What is Cloudflare trying to be? Everything everywhere all at once?

▲charcircuit 5 hours ago

They want to be an edge networking platform. Anything that would be useful doing on an edge node close to the end user is in scope.

▲ 5 hours ago

▲PUSH_AX 5 hours ago

A CSP.

▲6thbit 6 hours ago

don’t attach to a single AI provider when you can attach to cloudflare as your single AI gateway provider!

rant aside, they are greatly positioned network wise to offer this service, i wonder about their princing and potential markup on top of token usage?
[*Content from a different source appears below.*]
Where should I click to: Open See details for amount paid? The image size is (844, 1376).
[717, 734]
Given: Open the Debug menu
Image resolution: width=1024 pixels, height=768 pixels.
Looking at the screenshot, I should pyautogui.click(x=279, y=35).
i presume they wont let you “manage all your AI spend in one place” for free.

▲koolba 6 hours ago

> i presume they wont let you “manage all your AI spend in one place” for free.
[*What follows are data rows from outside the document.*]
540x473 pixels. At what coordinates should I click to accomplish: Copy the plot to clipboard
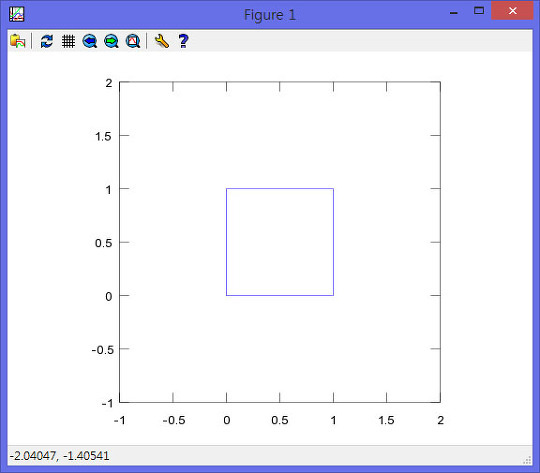coord(18,41)
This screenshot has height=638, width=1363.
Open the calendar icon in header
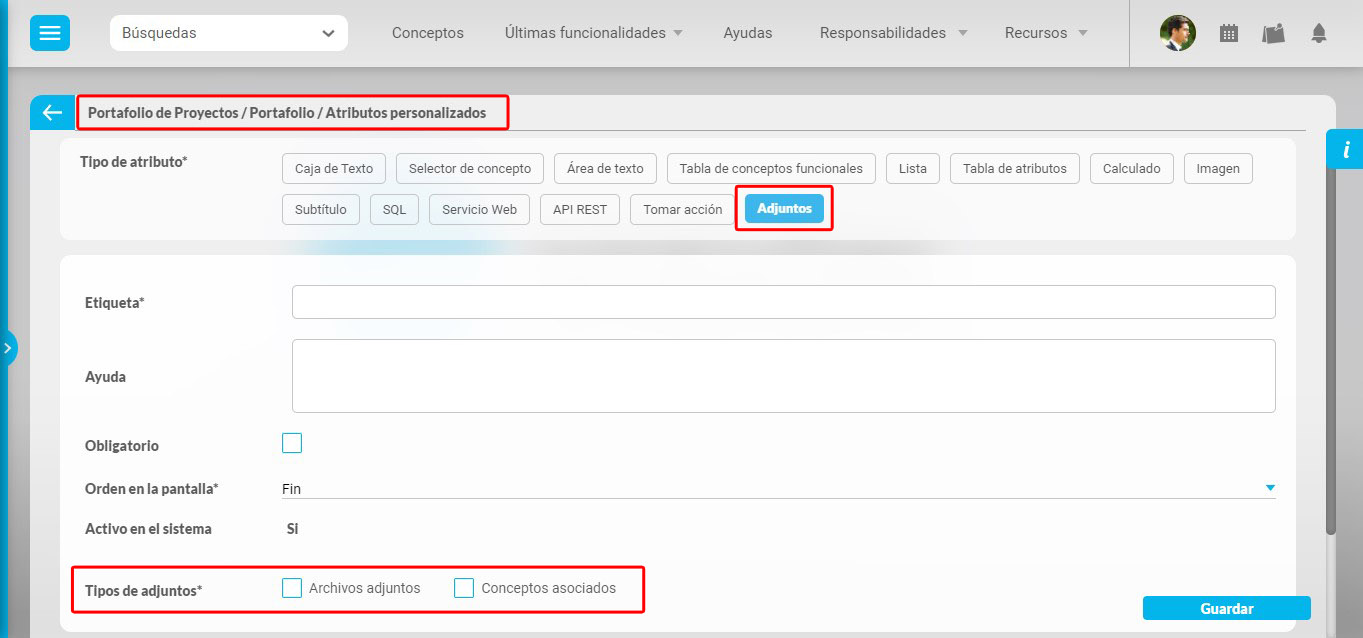tap(1229, 33)
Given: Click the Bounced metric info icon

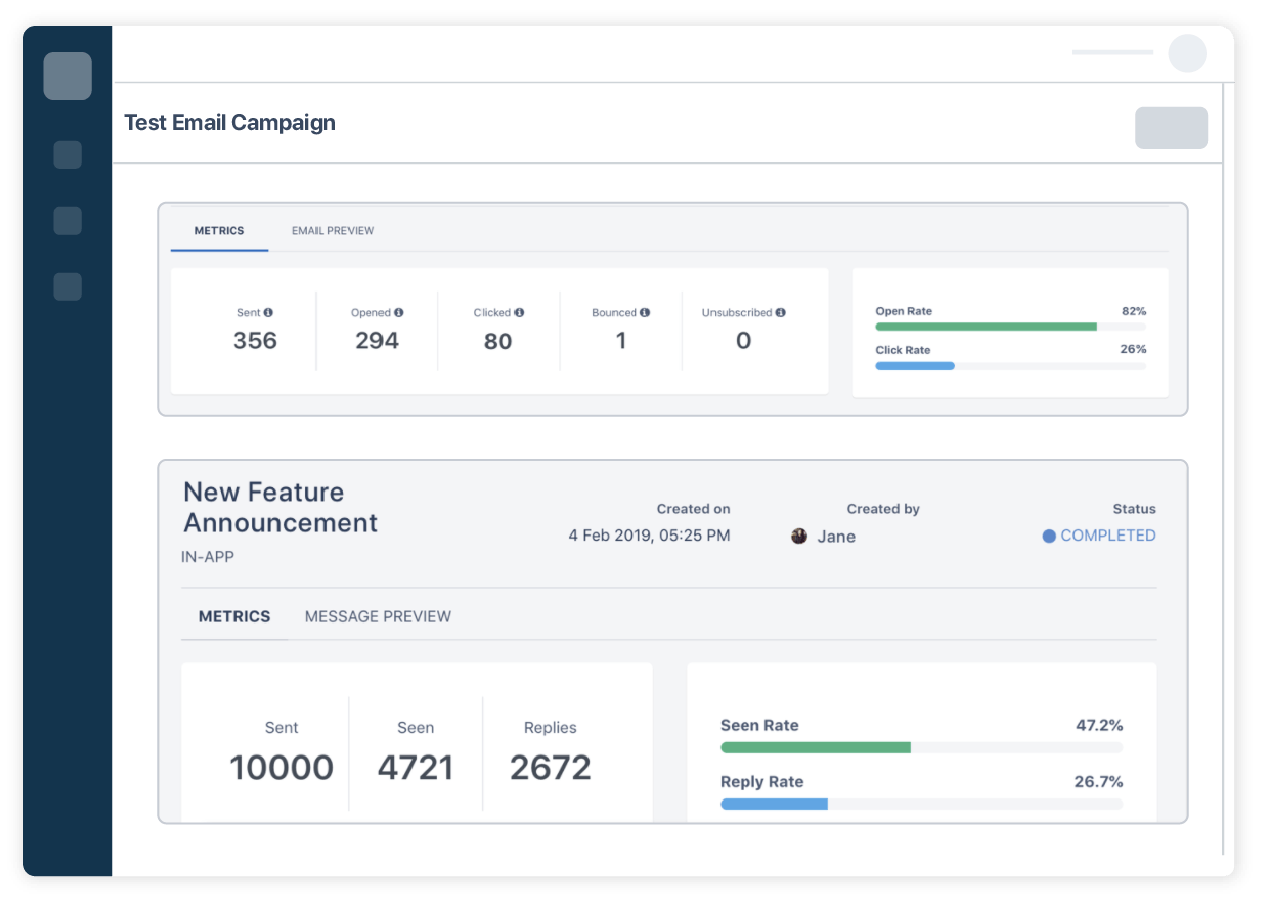Looking at the screenshot, I should [x=644, y=312].
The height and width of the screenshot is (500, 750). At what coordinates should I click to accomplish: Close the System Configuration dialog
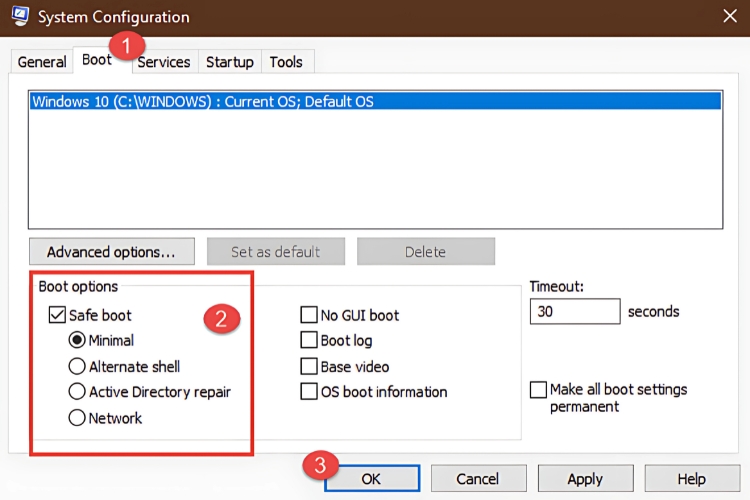click(x=729, y=16)
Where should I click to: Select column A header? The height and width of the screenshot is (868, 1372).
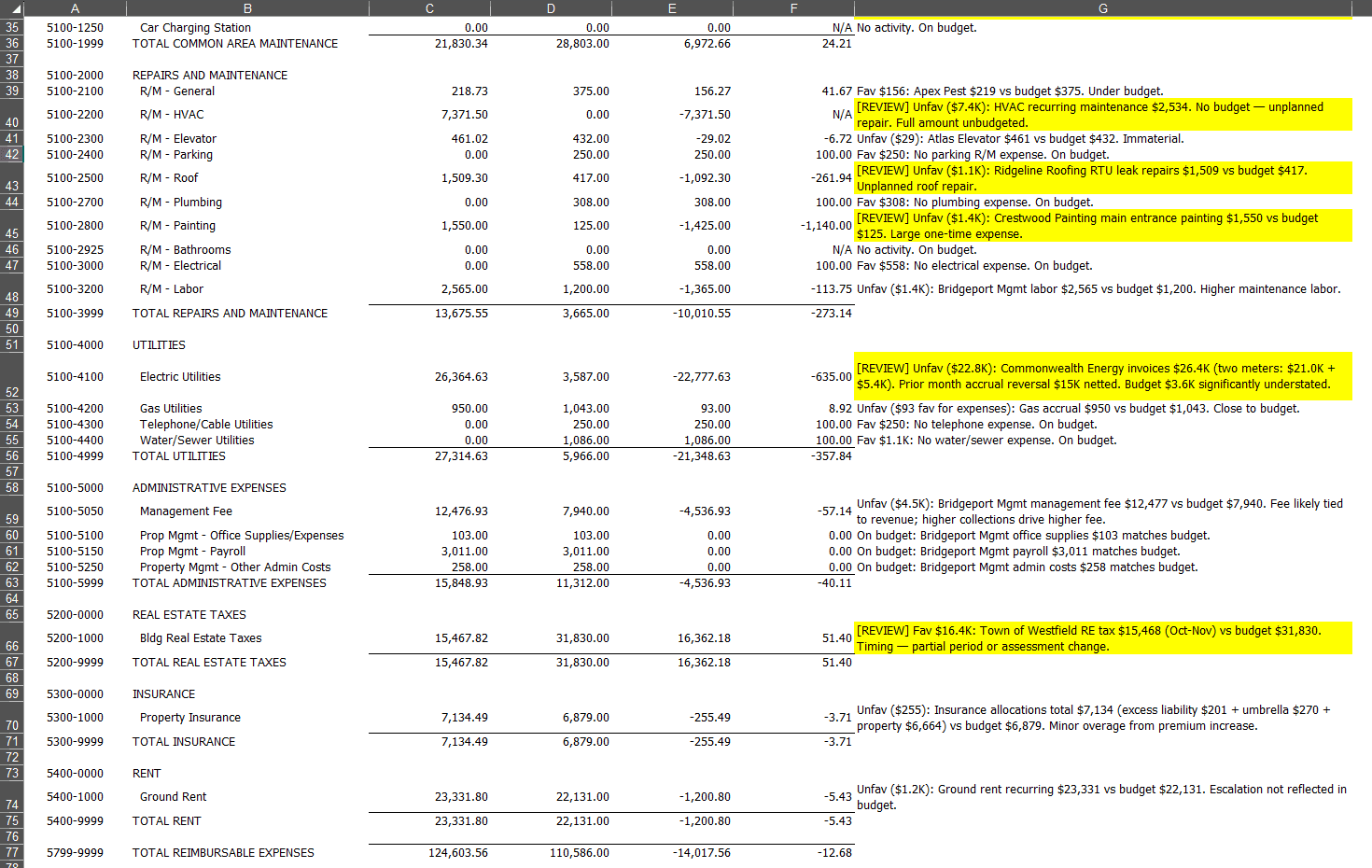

Of course they will. In return they get to control who they’re routing requests to. I wouldn’t be surprised if this turns I to the LLM equivalent of “paying for order flow”.

▲6thbit 6 hours ago

i got shivers thinking about a future ai dynamic pricing and automatic gateway choosing the cheapest provider available

▲nhecker 5 hours ago

Openrouter already does this, unless I've misunderstood the premise.

▲nubg 2 hours ago

shivers? as in it frightens you? i believe there is no way around tokens being prices like gasoline at the gas station - it changes every hour. Any other system means you are either over- or underspending.

▲wahnfrieden 6 hours ago

No spending limit / no ability to set a budget, unlike Google or OpenAI. Be prepared for an eye-watering invoice if you have a bug or get hacked.

edit: Why downvote? It's correct, and it's a risk that competitors handle better, including for their CDN products (compared to Bunny CDN). Maybe you are just used to the risk and haven't felt the burn yourself yet. Or you have the mistaken notion that there is no price at which temporary downtime is worthwhile to avoid paying.

▲james2doyle 2 hours ago

I just added some credits to my account. You can set a daily $ spend limit as well as add credits without auto-refill

▲mbtrucks 5 hours ago

Can I set a hard cost limit ? Else I'm not interested, don't be like googles mess of billing.

▲james2doyle 2 hours ago

Seems like it. I just added some credits to my account. You can set a daily $ spend limit as well as add credits without auto-refill

▲mbtrucks 5 hours ago

Can I set a hard cost limit per day ? With no drift, else I'm not interested.

▲tln 1 hour ago

I think you should look at OpenRouter. It has budget controls

▲stult 5 hours ago

A few weeks ago, I ran into a bug with Cloudflare's DNS server not detecting when I updated the records with the registrar. The bug was 100% on their end, entirely unsolvable by me, yet they have made it literally impossible to contact them to file a bug report. Their standard user help workflow dead-ended by forcing me to talk to their absolutely useless AI help chatbot, which proceeded to regurgitate their FAQ (inaccurately, uselessly), then referred me to a phone number that was disconnected/not in service, then gave me an email address that auto-replied it was no longer in use, then just looped back to the FAQ. There was no way for me to even send them an email to let them know they have a major bug.

I immediately pulled all my sites off of Cloudflare and I will never use that godawful nightmare of a company for anything ever again. If they can't even host a generic help bot without screwing it up that badly, why would I ever use them for anything at all, never mind an AI platform?

▲allthetime 1 hour ago

What was the bug? I configure DNS for both public and private networks on cloudflare semi-frequently and always see changes in minutes or less.